According to Plutarch: Courage consists not in hazarding without fear but being resolutely minded in a just cause. Bronagh was truly courageous. A survivor, not a victim. Even though every moment felt precarious, she lived a worthwhile life and battled a legal system that does so little for the victim.
And yes, the justice system is far from just. A theme of my own novel ‘Heart of Cruelty’ is how easy it is for disclosures of abuse to be discredited and the victims blamed. Although a historical novel I drew on my own first hand experience, as a paediatrician giving evidence in child abuse cases, of how the legal system protects abusers.
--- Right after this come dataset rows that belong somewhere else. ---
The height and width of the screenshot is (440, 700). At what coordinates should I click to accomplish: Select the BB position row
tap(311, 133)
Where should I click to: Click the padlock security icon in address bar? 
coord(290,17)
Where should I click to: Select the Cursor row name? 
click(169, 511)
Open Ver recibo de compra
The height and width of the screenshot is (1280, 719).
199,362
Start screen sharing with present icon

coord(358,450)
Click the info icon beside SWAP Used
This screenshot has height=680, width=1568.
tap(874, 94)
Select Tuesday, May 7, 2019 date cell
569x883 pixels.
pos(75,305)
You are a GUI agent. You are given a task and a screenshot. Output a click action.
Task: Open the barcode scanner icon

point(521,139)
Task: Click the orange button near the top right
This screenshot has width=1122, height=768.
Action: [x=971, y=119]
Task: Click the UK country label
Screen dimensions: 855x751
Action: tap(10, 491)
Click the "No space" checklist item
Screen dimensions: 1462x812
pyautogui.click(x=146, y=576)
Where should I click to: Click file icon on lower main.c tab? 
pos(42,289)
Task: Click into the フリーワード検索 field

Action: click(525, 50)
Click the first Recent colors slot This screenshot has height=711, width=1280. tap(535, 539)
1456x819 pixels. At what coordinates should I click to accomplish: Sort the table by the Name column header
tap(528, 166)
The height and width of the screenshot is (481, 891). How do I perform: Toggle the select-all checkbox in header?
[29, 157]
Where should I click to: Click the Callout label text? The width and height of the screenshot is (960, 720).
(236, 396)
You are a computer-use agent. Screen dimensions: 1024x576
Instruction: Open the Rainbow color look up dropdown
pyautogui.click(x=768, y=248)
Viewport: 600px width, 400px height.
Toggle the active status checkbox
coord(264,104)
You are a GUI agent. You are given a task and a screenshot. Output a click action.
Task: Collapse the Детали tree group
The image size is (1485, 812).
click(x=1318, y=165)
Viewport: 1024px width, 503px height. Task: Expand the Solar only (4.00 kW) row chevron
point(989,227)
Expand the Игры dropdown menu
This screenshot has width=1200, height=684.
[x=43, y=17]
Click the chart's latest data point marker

It’s meant to be the basis of a fair legal system that the court assumes the accused to be innocent until proven guilty. But to do that, logically, you have to assume that their accuser is lying. So this is structured in to the justice system at every level from the initial allegation up to the highest court in the land. Survivors of sexual violence therefore have a mountain to climb before they can even be heard. This has been in the news headlines so many times in recent years. In ‘Bronagh’, Aoife Rose O’Brien shows clearly why we continue to deny justice to so many, even in the modern day.
Published by Red Books, with 50% of profits going to the Wexford Rape Crisis Centre.